Proposed legislation establishing a Department of Homeland Security grant program that would bolster cybersecurity for state and local government IT networks faces a steep climb in Congress, but its backers say the need is urgent.
“There’s an acknowledgement that this is a real problem … [and that] things could get worse. … As [former Defense Secretary] Leon Panetta has observed, we’re at something of a pre-9/11 point in cyber,” said Rep. Derek Kilmer, D-Wash., a co-sponsor of the State Cyber Resiliency Act, HR 1344.

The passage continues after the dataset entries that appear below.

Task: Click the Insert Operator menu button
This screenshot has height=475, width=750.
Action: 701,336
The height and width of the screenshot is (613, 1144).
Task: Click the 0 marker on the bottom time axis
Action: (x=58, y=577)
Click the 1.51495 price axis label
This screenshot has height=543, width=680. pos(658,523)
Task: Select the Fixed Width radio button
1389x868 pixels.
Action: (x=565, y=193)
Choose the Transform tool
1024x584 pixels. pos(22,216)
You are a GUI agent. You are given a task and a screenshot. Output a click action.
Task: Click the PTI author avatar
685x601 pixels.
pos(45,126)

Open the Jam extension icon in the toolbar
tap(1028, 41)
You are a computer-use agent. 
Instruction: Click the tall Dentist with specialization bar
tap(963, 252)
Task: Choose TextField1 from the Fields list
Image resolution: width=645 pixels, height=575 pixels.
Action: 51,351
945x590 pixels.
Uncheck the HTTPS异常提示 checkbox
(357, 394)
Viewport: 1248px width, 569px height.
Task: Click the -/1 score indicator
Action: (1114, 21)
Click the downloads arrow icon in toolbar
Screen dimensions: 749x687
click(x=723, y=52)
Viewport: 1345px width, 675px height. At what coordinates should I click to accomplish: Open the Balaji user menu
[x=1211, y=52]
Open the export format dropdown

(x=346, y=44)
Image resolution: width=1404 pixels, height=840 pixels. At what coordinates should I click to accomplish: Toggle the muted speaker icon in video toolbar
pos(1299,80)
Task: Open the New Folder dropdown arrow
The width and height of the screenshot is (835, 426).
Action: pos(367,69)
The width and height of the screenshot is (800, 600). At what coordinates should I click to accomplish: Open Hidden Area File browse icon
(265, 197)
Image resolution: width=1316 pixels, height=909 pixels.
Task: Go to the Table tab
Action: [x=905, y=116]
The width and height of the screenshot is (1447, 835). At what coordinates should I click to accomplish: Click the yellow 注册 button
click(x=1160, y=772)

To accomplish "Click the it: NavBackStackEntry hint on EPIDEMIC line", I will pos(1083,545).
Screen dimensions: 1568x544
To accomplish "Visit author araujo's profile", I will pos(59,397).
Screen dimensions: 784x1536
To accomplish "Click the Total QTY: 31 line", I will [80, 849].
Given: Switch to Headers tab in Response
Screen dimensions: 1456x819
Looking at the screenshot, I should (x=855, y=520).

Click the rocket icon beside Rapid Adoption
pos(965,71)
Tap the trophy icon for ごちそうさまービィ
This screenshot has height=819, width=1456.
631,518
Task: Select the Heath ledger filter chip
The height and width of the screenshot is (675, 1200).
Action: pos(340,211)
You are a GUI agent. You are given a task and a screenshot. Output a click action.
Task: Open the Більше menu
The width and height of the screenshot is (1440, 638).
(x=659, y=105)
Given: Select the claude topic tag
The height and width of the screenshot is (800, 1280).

Cyber threats “aren’t aimed at red districts or blue districts — all of our communities are vulnerable … There is an obvious need and I hope that makes it more likely that this bill could move,” Kilmer told CyberScoop in an interview. His GOP co-sponsor is Virginia Rep. Barbara Comstock. An identical companion bill in the Senate, S. 516, is sponsored by Sens. Mark Warner, D-Va., and Cory Gardner, R-Colo.
The proposed law, backed by a broad coalition of state and local leaders and tech vendors, would put the Federal Emergency Management Agency in charge of doling out the money, starting in fiscal 2018, which begins in October.
The current push by cities and states into smart infrastructure is blurring the lines between physical and digital security, and creating new risks to the public from hackers or foreign cyberwarriors, according to the bills’ supporters.
No dollar figures are included in the bills, but the grants would fund up to two years of planning work in order to help states to draw up cyber resilience plans, and two years of implementation costs as they put the plans into practice. The states would have to submit applications and the grants would be awarded competitively. Although the bills only authorize expenditure, and the money would still have to be appropriated in a funding measure, they are nevertheless likely to viewed with suspicion by conservative budget hawks.
When first established, the broad post-9/11 State Homeland Security Program, known as the block grant program, was criticized for funding purchases of expensive state-of-the-art equipment which local first responders lacked the training and resources to operate.
But Kilmer said the process his bill envisaged would prevent that from happening by requiring consultations with CIOs and “operational-level personnel.”
“We’re bringing together the right people at the table to make the decisions” about how to spend the money, he said.
“Any time you have a large amount of federal dollars heading out the door there’s a risk,” acknowledged Bush-administration DHS official Greg Garcia. But he told CyberScoop the grant program would require “outcome-based measures of success,” and lay out requirements for interoperable technologies.
Garcia said he spent a lot of his time at DHS in 2006-08, “traveling the country talking to [state and city] CIO and CISOs” and became very concerned about the condition of cybersecurity in some states.
“DHS offers a lot of good [cybersecurity] programs [to state and local governments] but frankly some states lack the foundational capabilities to take advantage of them,” he said.
Although, while at DHS, he managed to get cybersecurity made an “allowable expense” under the state block grant program, he said, there was a need for special funds to be carved out for cyber, as they are for firefighters.
“Whenever there’s competition for limited state funds, cyber tends to get short shrift,” he said. Nor, in the current fiscal environment, was there any likelihood that states would find the money themselves. “CISOs are being asked to cut their budget to help make ends meet,” he said.
“When you fence it off, state governments have a separate bucket of funds they can only draw on for these activities,” said Garcia, who is working with legislators to build support for the bills.
He pointed out that the much-anticipated federal government infrastructure spending boost would likely lead cities and states to accelerate their deployment of smart infrastructure — civic facilities and amenities like traffic lights or transit systems equipped with computing power and connected online. “That digital infrastructure needs to be secured,” he said.
Garcia, who now works for D.C. lobby and communications firm Signal Group, is hoping to generate work for his company from his support of the bill but also says he feels a responsibility.
“This was something I feel like I left on the table” at DHS, he said.
For his part, Kilmer acknowledges that politics and jurisdictional issues will make the bill a tough proposition, but says they are well positioned to get across the finish line.
“This is a bipartisan, bicameral effort and I certainly hope that this reinforces the likelihood that we can see this move forward. We’ve also got strong engagement from cities [and other state and local governments] around the country” — including from first responders, he said.
In the Senate, the bill has been referred to the Homeland Security and Governmental Affairs Committee, but in the House it has two referrals — Homeland Security and Transportation and Infrastructure. Referral to more than one committee is often a bad sign for legislation since it means the bill has to negotiate a minefield of jurisdictional tensions.
But Kilmer noted that his Republican co-sponsor, Comstock, was the chairwoman of a Transportation and Infrastructure subcommittee and that it might help the the bill make progress. “We intend to work the process as well as we can,” he said, noting the authors were collecting additional sponsors.